The volume and mix increase of 6% was based on strong market momentum supplemented by the contract gains secured in 2021 both in Europe and North America. Retail brands are gaining market share in Europe, as consumers seek better value-for-money alternatives, mostly in feminine care and baby pants. The year-on-year uplift is in line with the second quarter but lower than the first quarter, as it benefitted from pre-loading by customers.
Prices were up 11% on average versus last year, an acceleration versus 2% in the first quarter and 5% in the second. Price increases were reflected in all categories and will further support revenue going forward, responding to the inflation of input costs.
In baby care revenue grew 15% like for like compared to last year, driven by strong double digit growth of baby pants, benefitting from a new product range, share gains by our customers, and the success of retail brands. In adult care revenue growth was 14% like for like, mostly driven by pricing and volume growth in retail channels. Feminine care revenue grew 29% like for like, mostly driven by the success of retail brands.

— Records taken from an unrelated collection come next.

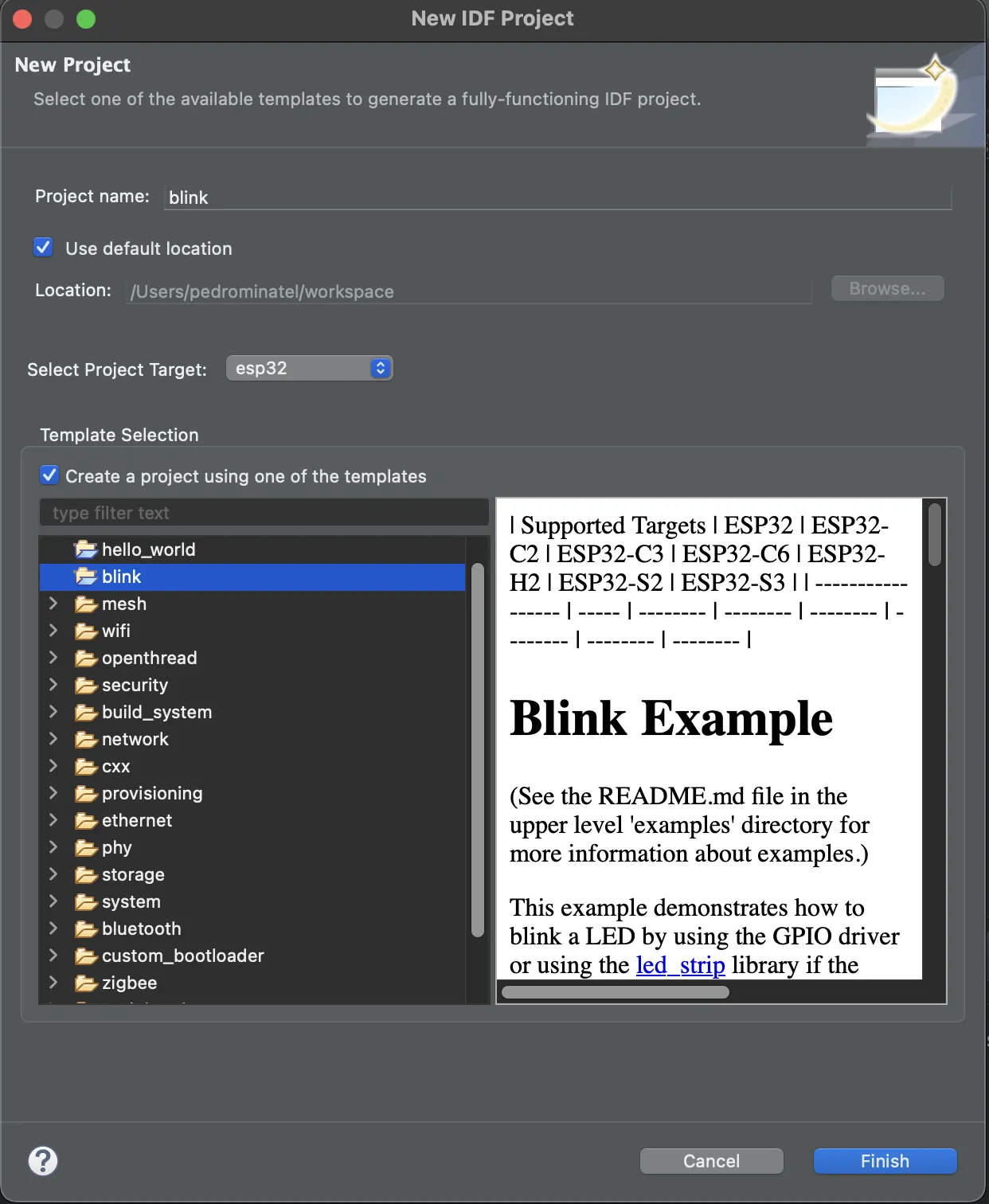This screenshot has height=1204, width=989.
Task: Click the blink template folder icon
Action: (x=85, y=577)
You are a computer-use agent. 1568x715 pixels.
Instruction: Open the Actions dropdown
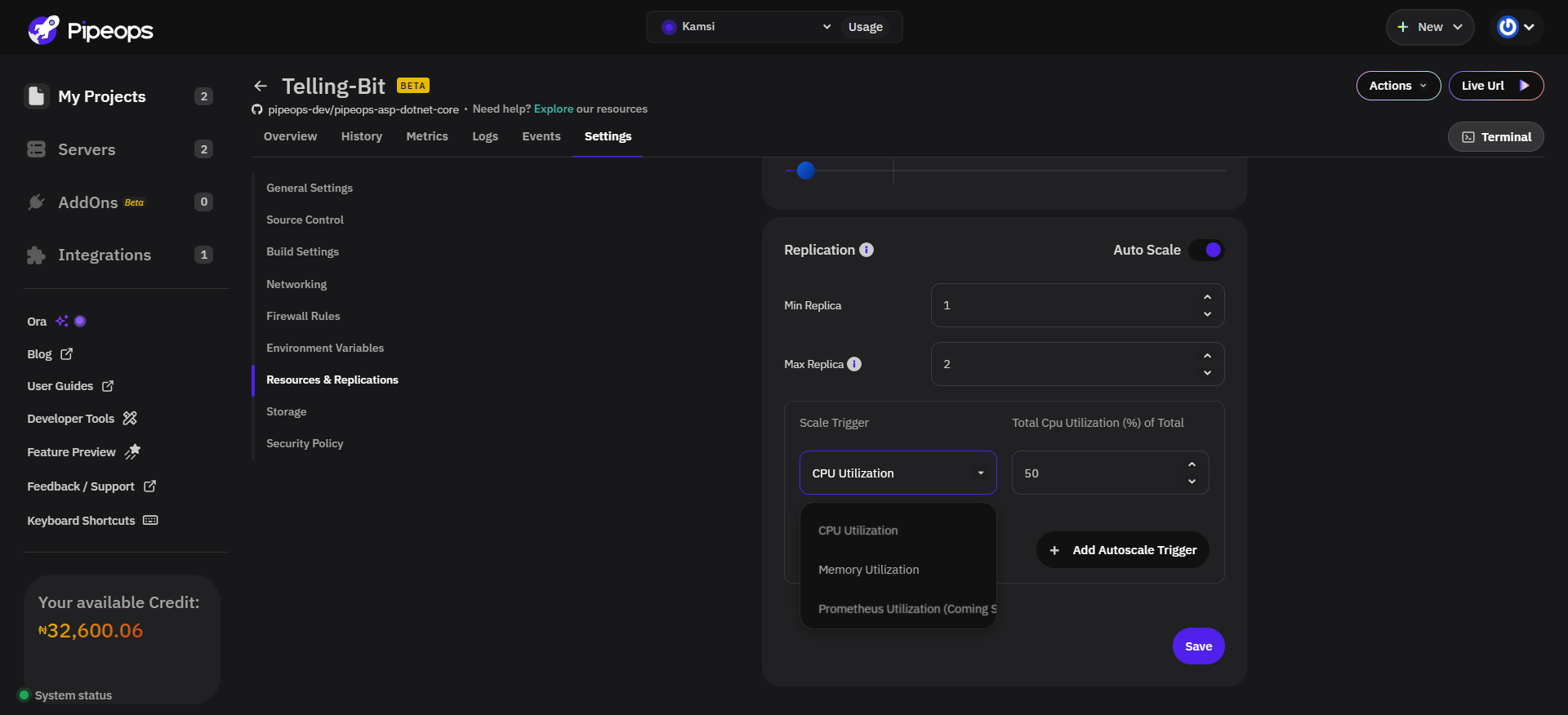click(1398, 86)
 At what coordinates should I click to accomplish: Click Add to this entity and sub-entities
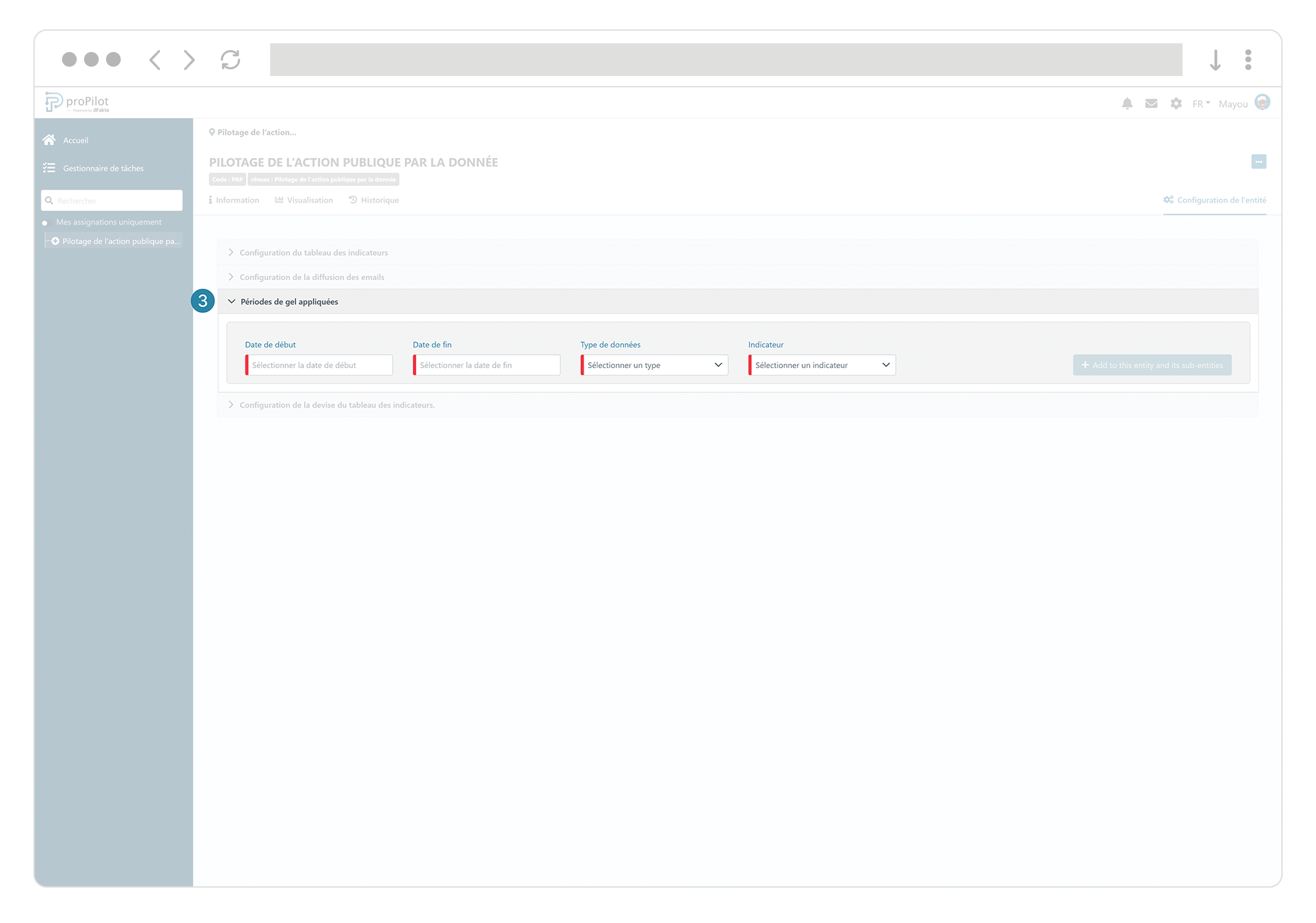[1152, 365]
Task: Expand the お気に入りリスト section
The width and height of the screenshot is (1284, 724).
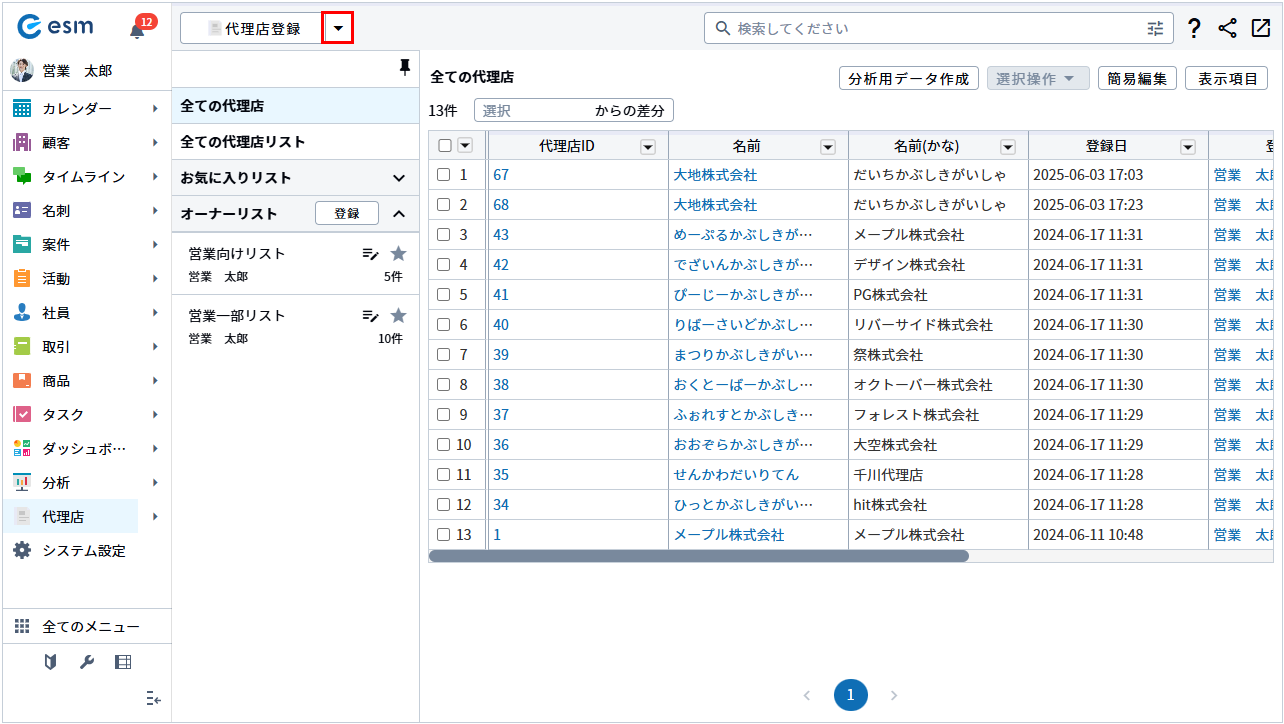Action: [x=398, y=178]
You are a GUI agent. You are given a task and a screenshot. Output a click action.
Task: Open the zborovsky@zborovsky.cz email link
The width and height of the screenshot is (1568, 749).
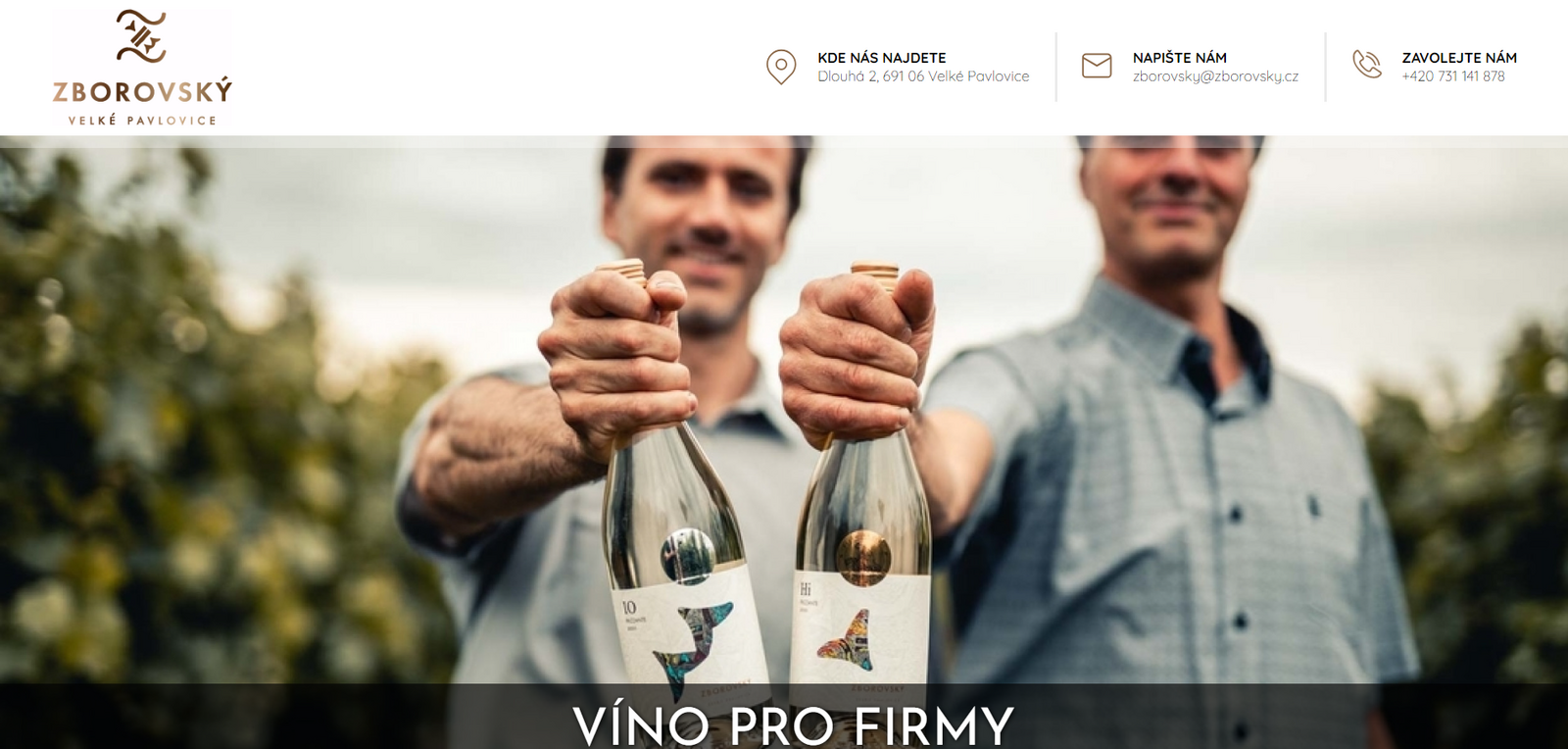(1215, 76)
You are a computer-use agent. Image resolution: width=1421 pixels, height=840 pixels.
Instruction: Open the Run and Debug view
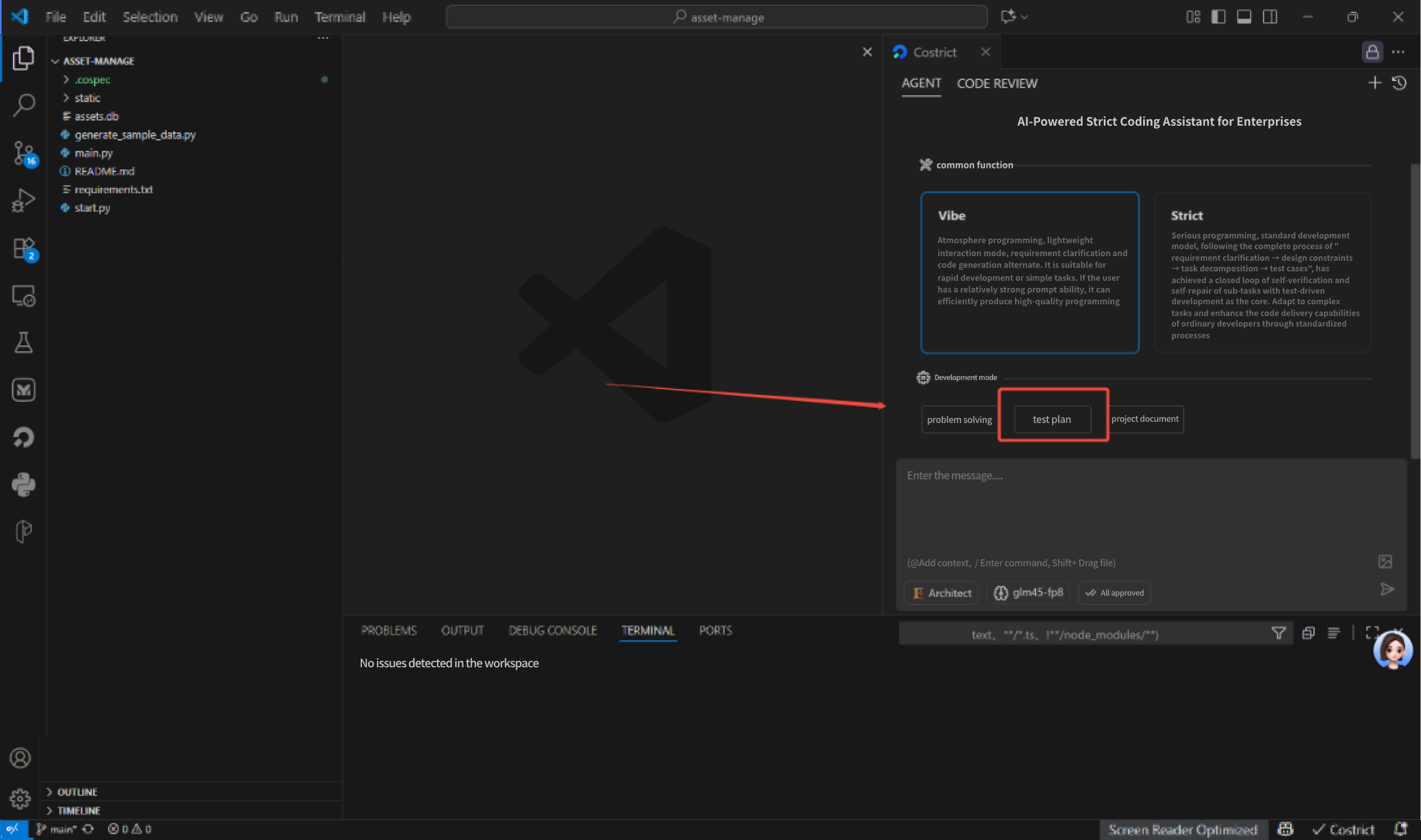(x=23, y=200)

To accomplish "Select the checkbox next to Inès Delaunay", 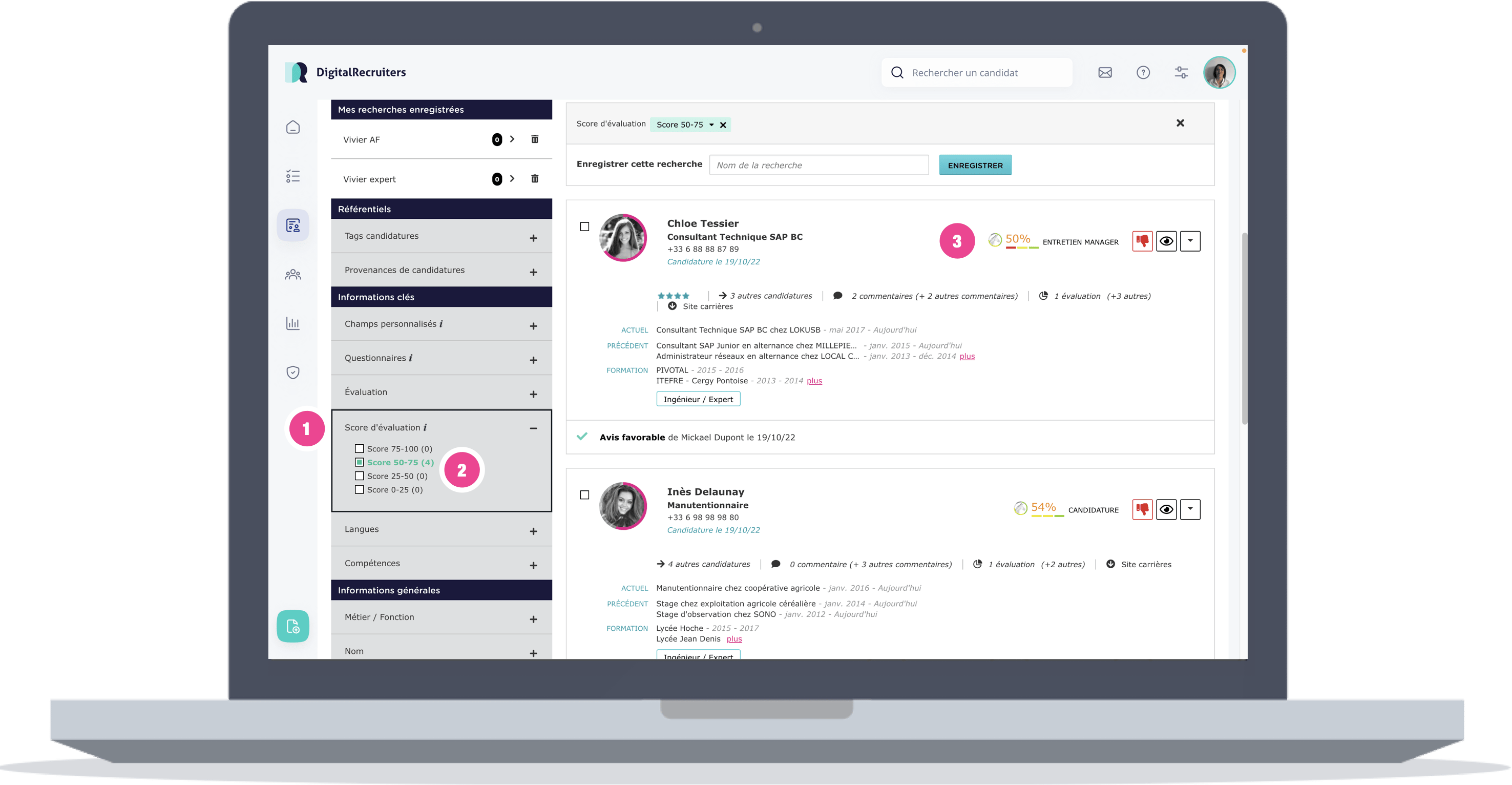I will coord(584,495).
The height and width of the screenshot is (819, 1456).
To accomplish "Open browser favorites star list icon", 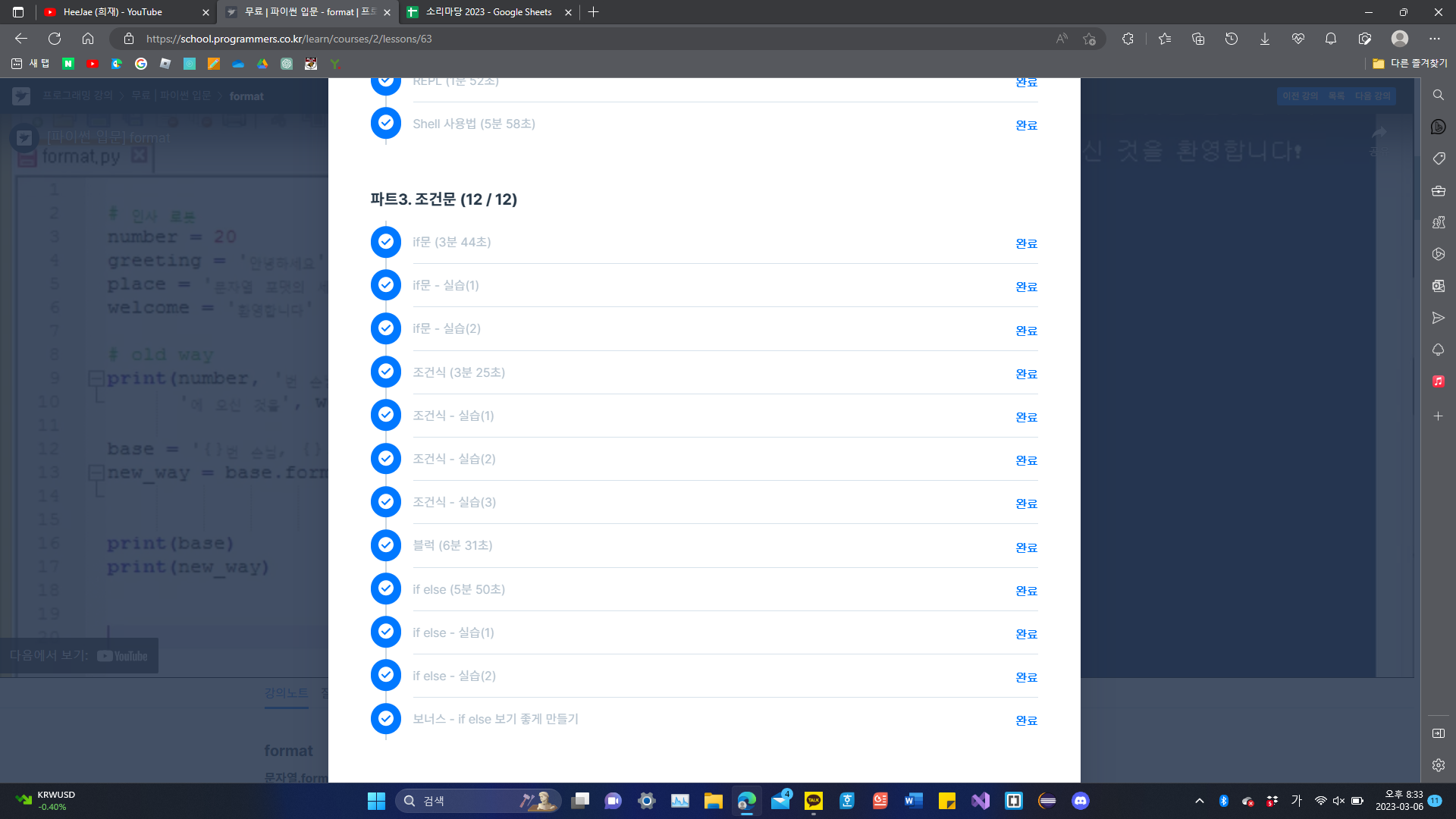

While the uncertain geo-political environment and resulting volatile inflationary macro-economic situation persists, Ontex confirmed its full year 2022 outlook and expects revenue of core markets an the total Group to grow about 15% like for like, pursuing the positive growth momentum and delivering on further price increases. Adjusted EBITDA of Core Markets is expected be within a €100 to €110 million range, while total Group adjusted EBITDA, including discontinued Emerging Markets, is expected at the high end of the previously shared range of €125 to €140 million.
Peter Vanneste, Ontex’s CFO, says, “I believe that we are now at a turning point with a start to our performance recovery visible in the Q3 results, and this despite the continued sequential cost inflation. Our strong revenue growth shows that Ontex’s reputation for innovative and high quality products remains solid. The Group’s profitability has now started to recover from the low point in Q2 and will continue to do so in Q4.”